La collection de certains objets médiatiques et culturels chez les enfants, comme des jouets ou des cartes, est associée à la culture ludique, elle-même inscrite dans une culture matérielle et sociale. Dans son ouvrage Enfance berlinoise vers 1900 publié à titre posthume, le philosophe critique allemand Walter Benjamin (1892-1940 ; 1950) souligne que la production de jouets est inscrite dans la culture économique et technique de masse, et qu’elle vise à initier l’enfant à des rôles et activités d’adultes (soldat, mère ou ouvrier, par exemple). Cette culture ludique faite de collectables joue ainsi un rôle identitaire fondamental, comme l’explique avec poésie l’ethnologue Lucie Desideri (1991) à propos du « jeu de l’œil » des jeunes filles en Corse.
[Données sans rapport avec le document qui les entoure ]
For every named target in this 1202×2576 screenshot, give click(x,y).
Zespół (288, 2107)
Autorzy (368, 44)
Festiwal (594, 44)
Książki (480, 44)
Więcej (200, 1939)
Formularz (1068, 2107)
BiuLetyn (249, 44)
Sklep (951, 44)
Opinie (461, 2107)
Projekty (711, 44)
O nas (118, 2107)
Ce jeu strictement féminin consiste à creuser un trou en terre dans un endroit tenu secret si ce n’est du cercle fermé des amies, et de recréer l’iris d’un œil en y déposant de multiples fragments naturels collectés (fleurs, insectes, cailloux…). Ce « chaos irisé », pour reprendre les termes de l’auteure, est ensuite surmonté d’une pièce de verre en guise de pupille. La jeune fille viendra alors régulièrement couvrir de terre et ensuite rouvrir cet œil imaginaire. Par ce jeu, la fillette (ou pupille) chercherait, par la beauté de son œuvre, à susciter l’envie et l’admiration des autres jeunes filles tout en préfigurant sa féminité dont l’œil est un symbole. L. Desideri utilise l’expression de « jouet ontologique », soulignant par-là l’importance de la mise en relation symbolique de ces fragments dispersés au travers du jeu.
Collections (enfantines) et culture de masse
Le tournant d’une culture de masse a été initié en Europe au XVe siècle avec l’apparition des techniques d’impression sérielle, mais a connu son véritable essor au XIXe siècle avec l’ère industrielle. L’anthropologue de la communication Jean Lohisse (1998) parlera de massalité pour qualifier cette période industrielle, caractérisée par le simulacre, c’est-à-dire une dialectique entre réel et imaginaire, entre objet et signe. En s’intéressant aux collections de jouets en bois taillés de l’ethnologue autrichienne Eugénie Goldstern (1883/1884-1942) ou de jouets russes collectés avec passion au début du XXe siècle par W. Benjamin, Françoise Le Bouar (2015), poète, souligne dans le chef de ces intellectuels le goût partagé pour ces objets du quotidien, a priori futiles, qui pourtant traversent les lieux et les époques pour constituer ensemble des vestiges culturels de leur temps.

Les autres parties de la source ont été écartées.